_Problem to work on_
Print the line containing "Open the Refer a Friend 100% banner" and all lines after it, unchanged, through the end of the data. Leave the pictures out.

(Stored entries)
((

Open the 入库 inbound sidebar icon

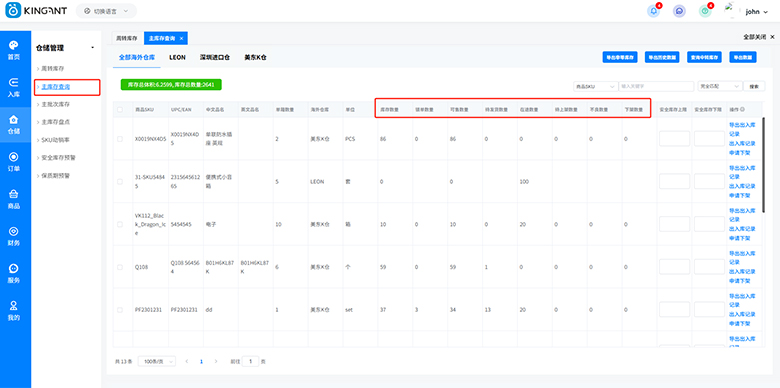point(14,87)
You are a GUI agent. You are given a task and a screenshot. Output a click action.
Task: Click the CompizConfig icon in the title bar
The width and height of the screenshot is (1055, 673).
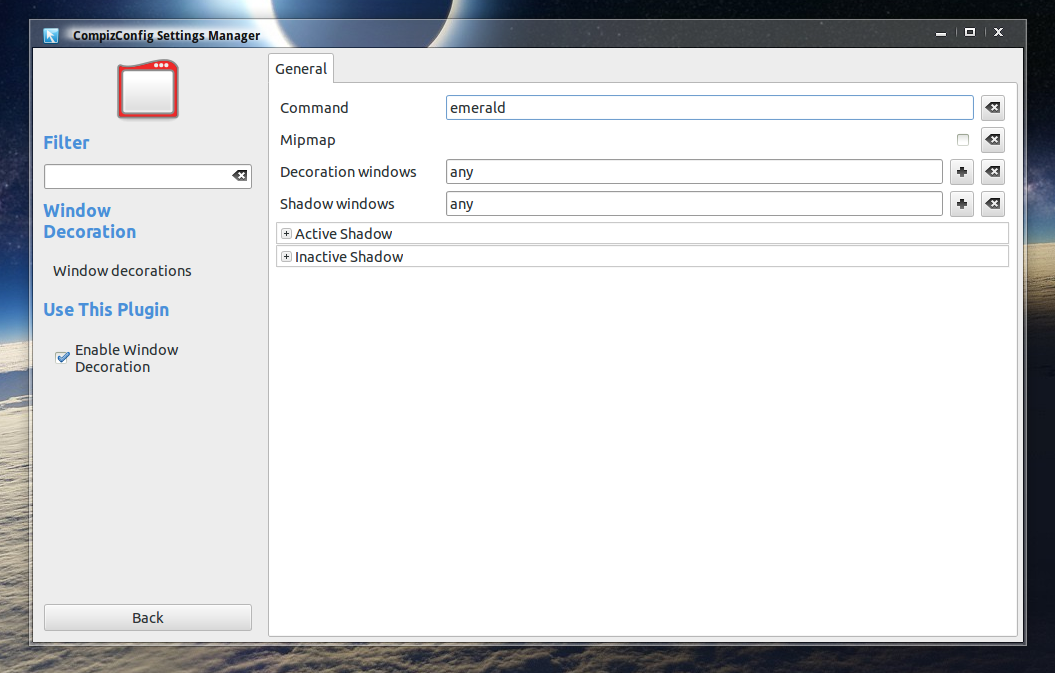point(51,35)
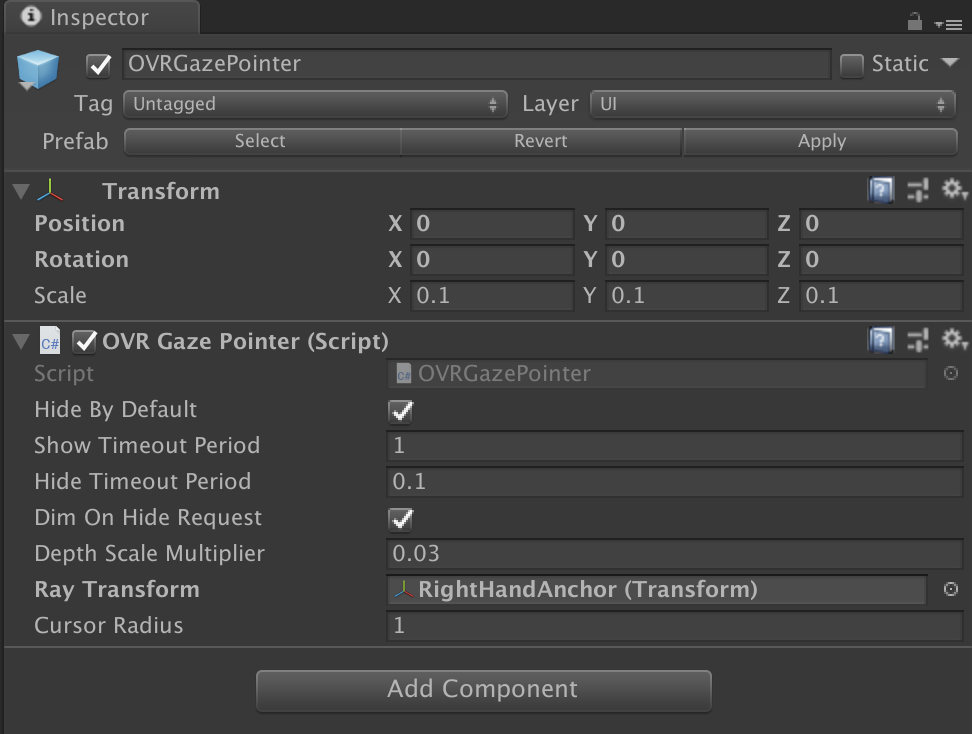Open the Transform component gear settings icon
Image resolution: width=972 pixels, height=734 pixels.
click(x=951, y=190)
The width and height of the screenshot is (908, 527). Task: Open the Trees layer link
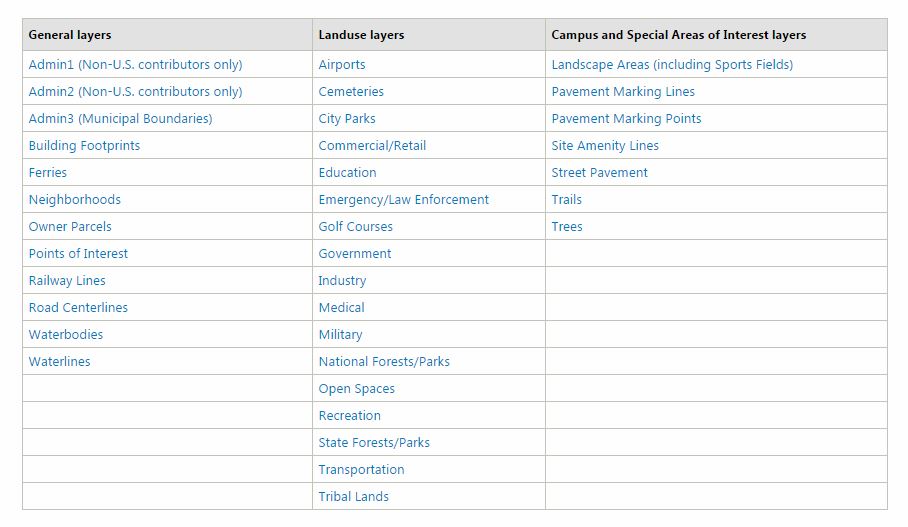[567, 226]
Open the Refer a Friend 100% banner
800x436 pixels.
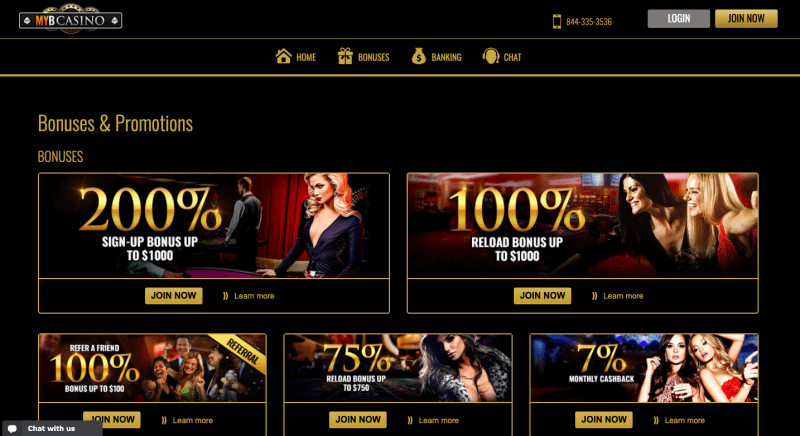(152, 368)
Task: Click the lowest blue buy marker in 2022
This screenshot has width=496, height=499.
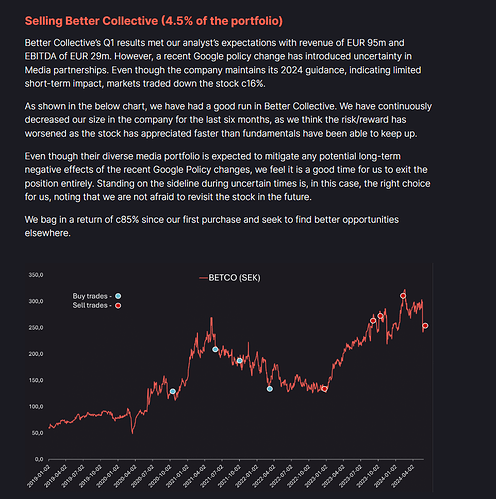Action: point(270,389)
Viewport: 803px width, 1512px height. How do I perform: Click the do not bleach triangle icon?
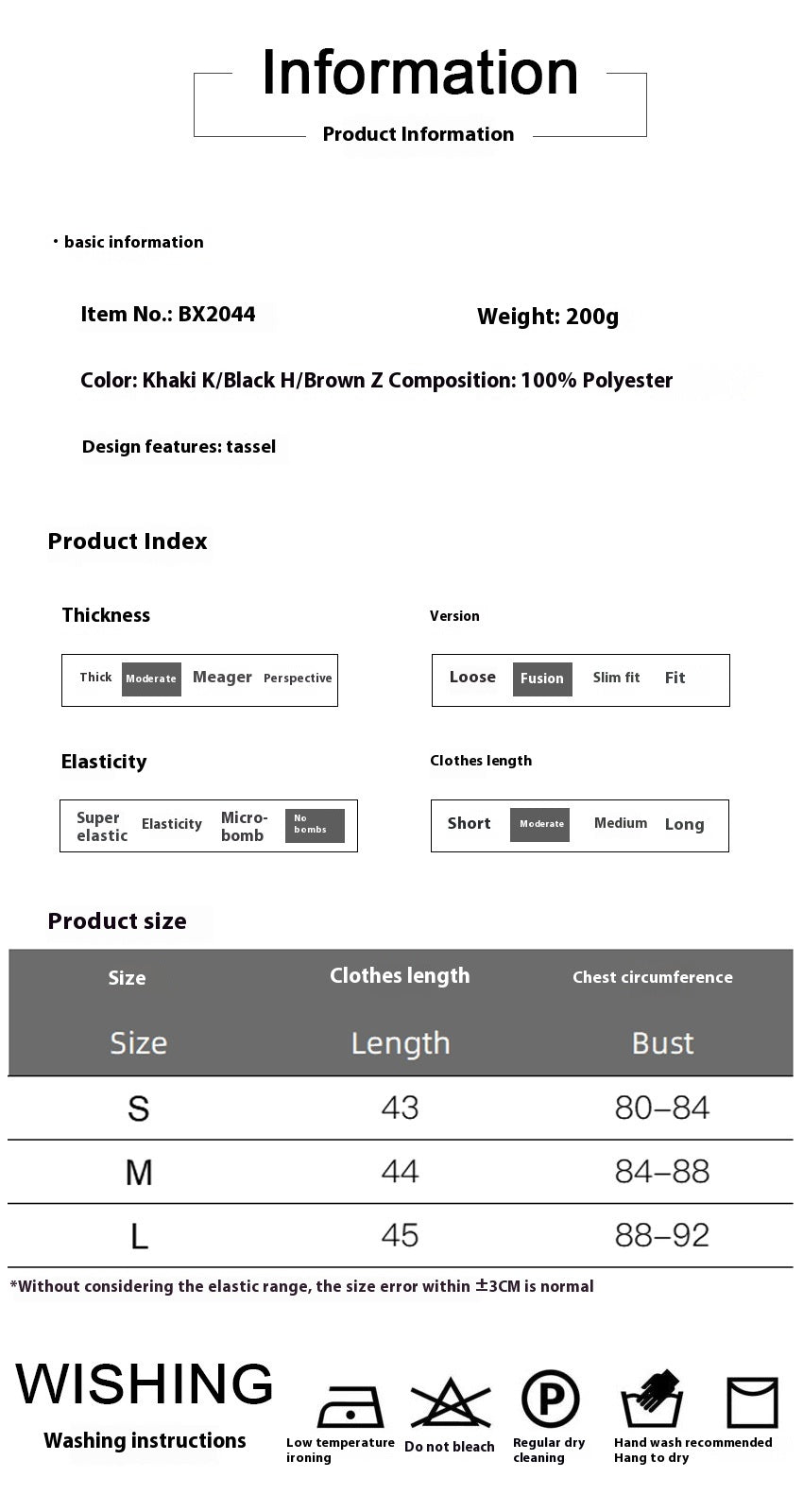[x=450, y=1403]
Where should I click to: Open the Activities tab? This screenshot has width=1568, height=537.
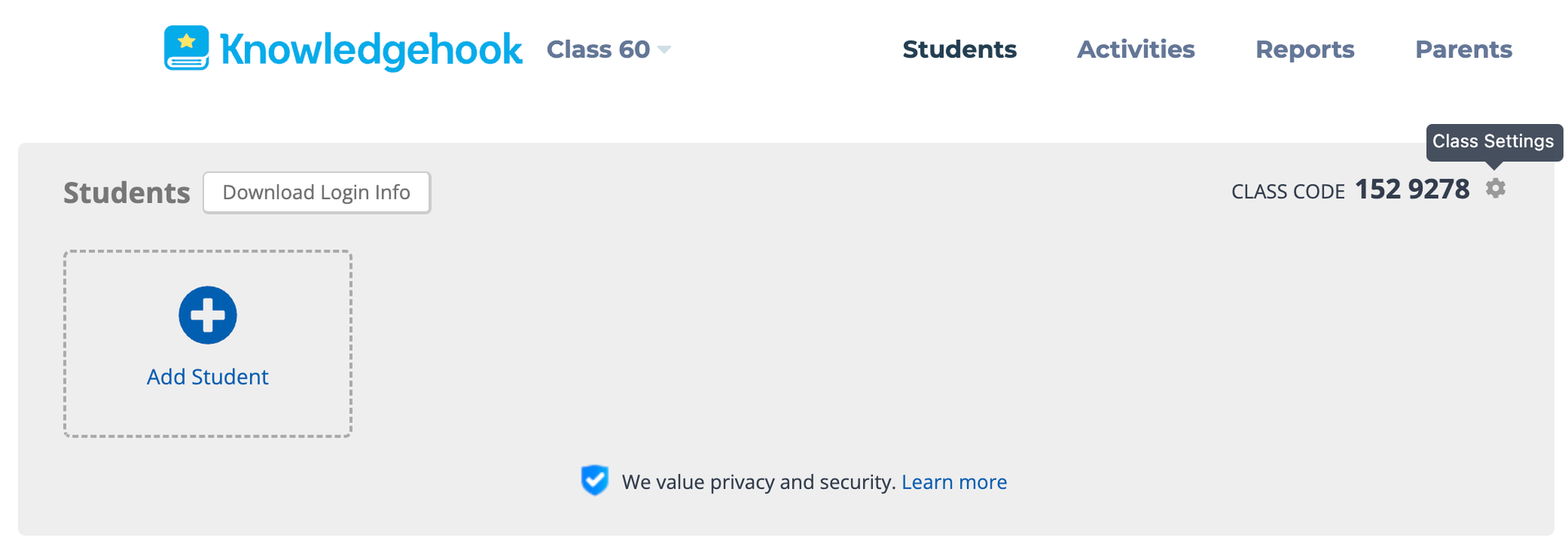(x=1135, y=50)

))

_Reply_
Open the Refer a Friend 100% banner
800x436 pixels.
(152, 368)
Task: Click the lowest blue buy marker in 2022
This screenshot has width=496, height=499.
Action: point(270,389)
Viewport: 803px width, 1512px height. How do I perform: Click the do not bleach triangle icon?
[x=450, y=1403]
Where should I click to: Open the Activities tab? This screenshot has width=1568, height=537.
(x=1135, y=50)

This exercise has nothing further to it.